- Opening Delimiter -

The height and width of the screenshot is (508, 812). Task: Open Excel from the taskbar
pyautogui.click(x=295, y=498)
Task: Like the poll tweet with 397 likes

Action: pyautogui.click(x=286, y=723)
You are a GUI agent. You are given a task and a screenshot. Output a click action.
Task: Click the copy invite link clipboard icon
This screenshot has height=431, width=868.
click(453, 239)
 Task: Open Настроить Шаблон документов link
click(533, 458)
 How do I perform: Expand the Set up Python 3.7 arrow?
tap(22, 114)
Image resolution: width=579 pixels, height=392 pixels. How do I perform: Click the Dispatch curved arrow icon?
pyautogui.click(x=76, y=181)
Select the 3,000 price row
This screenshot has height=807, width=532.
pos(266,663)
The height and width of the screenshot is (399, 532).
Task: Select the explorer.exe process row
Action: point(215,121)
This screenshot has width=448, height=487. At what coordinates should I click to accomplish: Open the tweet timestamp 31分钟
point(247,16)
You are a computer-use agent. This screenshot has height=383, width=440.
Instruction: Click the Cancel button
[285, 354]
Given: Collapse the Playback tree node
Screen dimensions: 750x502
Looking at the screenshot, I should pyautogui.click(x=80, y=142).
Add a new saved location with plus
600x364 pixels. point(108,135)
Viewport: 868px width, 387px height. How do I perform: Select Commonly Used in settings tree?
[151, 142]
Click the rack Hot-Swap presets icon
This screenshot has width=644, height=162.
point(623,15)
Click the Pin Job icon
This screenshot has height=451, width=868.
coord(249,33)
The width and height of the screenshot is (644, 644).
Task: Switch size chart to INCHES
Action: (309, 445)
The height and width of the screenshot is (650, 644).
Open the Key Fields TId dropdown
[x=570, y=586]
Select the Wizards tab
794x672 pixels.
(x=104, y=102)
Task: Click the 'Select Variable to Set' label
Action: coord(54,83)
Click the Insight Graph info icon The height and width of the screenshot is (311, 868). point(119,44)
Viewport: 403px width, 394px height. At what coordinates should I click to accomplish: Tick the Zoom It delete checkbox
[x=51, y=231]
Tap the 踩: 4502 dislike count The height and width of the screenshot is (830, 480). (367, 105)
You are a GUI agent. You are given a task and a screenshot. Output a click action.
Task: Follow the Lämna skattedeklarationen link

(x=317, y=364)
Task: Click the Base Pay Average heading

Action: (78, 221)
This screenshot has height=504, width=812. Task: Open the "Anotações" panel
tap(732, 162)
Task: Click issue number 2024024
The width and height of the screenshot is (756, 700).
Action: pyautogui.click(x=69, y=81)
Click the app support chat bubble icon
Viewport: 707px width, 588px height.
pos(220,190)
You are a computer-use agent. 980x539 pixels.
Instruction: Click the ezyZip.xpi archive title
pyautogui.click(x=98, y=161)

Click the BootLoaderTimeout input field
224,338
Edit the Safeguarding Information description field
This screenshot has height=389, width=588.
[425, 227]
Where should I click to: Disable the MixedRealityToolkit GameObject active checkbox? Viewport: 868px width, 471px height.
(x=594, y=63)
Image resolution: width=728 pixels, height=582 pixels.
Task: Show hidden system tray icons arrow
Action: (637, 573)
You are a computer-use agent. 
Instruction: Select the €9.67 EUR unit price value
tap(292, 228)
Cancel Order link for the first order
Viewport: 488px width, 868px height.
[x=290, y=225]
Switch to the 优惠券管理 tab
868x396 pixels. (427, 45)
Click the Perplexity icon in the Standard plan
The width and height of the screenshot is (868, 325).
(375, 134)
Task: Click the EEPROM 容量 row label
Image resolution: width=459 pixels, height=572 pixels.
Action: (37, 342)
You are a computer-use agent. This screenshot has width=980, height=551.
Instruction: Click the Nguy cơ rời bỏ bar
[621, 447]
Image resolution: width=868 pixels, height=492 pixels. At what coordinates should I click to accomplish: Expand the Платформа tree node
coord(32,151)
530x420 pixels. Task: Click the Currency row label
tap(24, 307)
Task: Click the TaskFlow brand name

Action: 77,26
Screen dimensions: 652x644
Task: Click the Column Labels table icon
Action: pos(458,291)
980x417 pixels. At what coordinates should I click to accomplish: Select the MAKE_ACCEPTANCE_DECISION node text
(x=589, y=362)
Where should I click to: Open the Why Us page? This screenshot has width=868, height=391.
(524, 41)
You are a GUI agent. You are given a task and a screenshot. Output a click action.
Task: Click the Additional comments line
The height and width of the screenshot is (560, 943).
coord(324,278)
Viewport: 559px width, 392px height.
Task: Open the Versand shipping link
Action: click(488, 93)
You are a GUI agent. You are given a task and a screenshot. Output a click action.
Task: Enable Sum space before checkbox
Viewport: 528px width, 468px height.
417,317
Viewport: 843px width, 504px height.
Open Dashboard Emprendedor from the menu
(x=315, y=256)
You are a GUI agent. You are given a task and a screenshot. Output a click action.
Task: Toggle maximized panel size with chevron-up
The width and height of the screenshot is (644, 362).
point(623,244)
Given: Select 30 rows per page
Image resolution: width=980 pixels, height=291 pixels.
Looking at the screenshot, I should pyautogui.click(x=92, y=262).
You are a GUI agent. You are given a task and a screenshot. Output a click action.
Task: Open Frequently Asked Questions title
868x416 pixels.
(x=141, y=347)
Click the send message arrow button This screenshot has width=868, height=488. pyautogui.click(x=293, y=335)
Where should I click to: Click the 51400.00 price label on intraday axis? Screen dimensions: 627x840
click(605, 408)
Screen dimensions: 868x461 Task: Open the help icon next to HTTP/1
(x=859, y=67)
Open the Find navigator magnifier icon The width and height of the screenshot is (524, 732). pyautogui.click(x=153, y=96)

- Closing Delimiter -

[YOUR ASSIGNMENT] Which of the lines above include the word "computer"? Copy each of them.

[RESULT]
You are a computer-use agent. This screenshot has height=383, width=440.
You are a computer-use agent. 980x539 pixels.
You are a computer-use agent. 
You are a computer-use agent. This screenshot has width=980, height=551.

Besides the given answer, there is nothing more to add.